## WHAT IS ASKED
Swap "row label" for "column header" in the lines from the line with "700x364 pixels. At" to the line with "coord(449,94)", and give those lines again with nothing else changed and the pictures left out.

## PROVIDED DATA
☆ ☆ ☆
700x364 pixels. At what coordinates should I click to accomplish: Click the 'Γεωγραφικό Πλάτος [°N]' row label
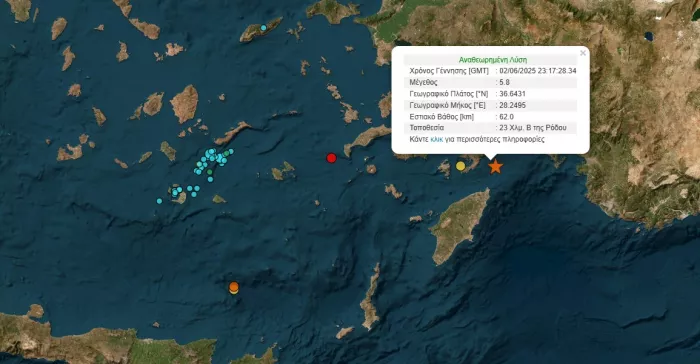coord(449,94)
☆ ☆ ☆
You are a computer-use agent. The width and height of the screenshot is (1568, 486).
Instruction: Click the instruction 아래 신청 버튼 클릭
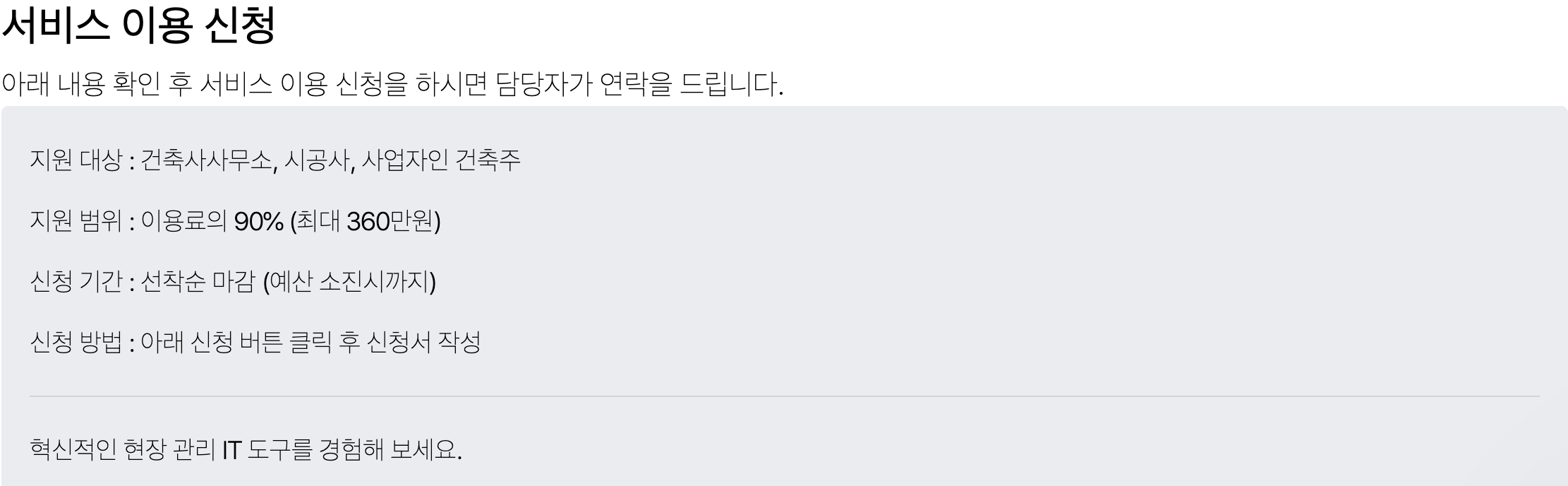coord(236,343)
☆ ☆ ☆
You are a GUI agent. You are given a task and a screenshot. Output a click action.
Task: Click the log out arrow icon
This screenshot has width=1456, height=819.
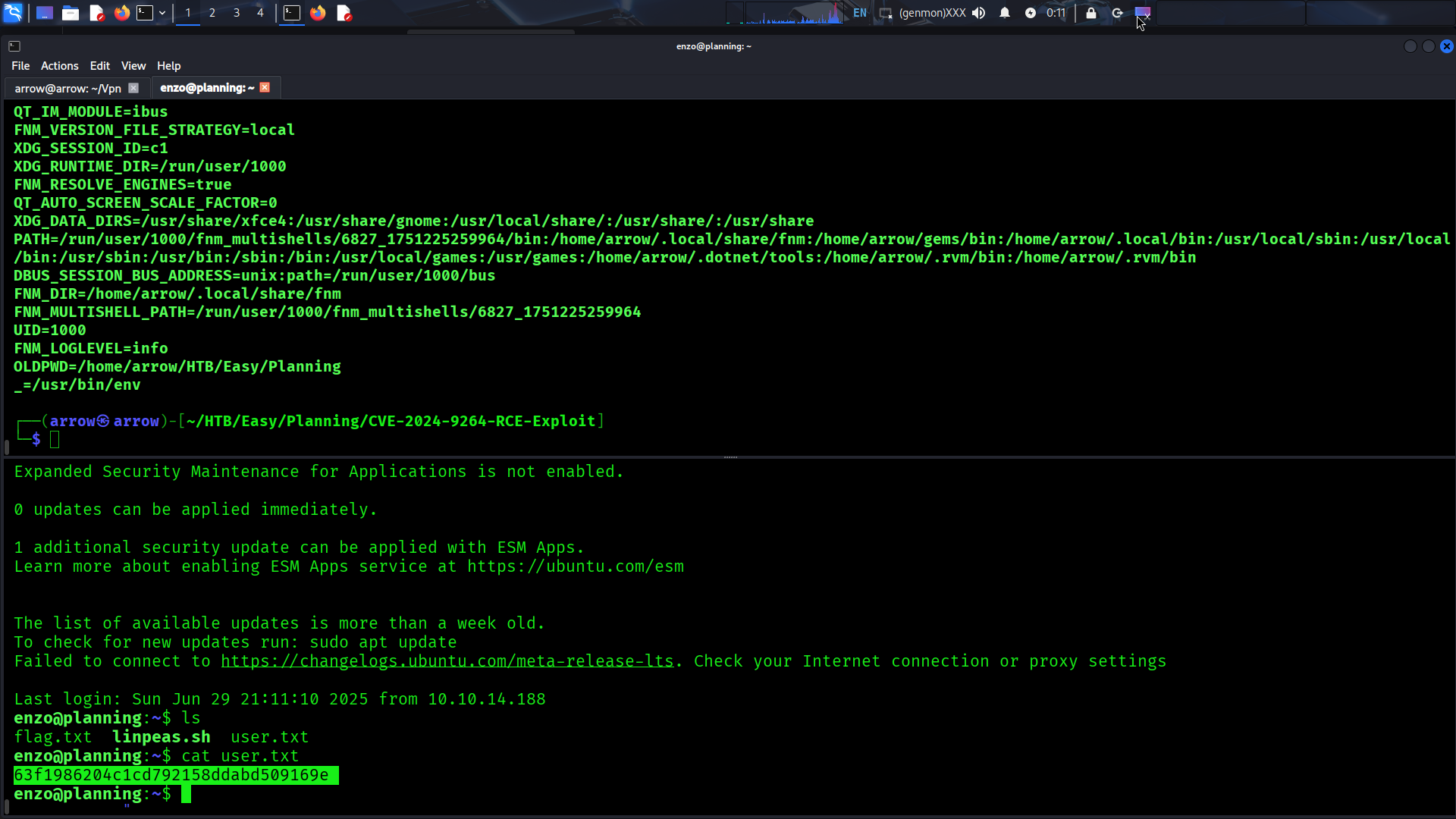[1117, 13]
☆ ☆ ☆
## EXERCISE SOLUTION
700x364 pixels. At what coordinates should I click to accomplish: Click the 'Γεωγραφικό Πλάτος [°N]' column header
coord(449,94)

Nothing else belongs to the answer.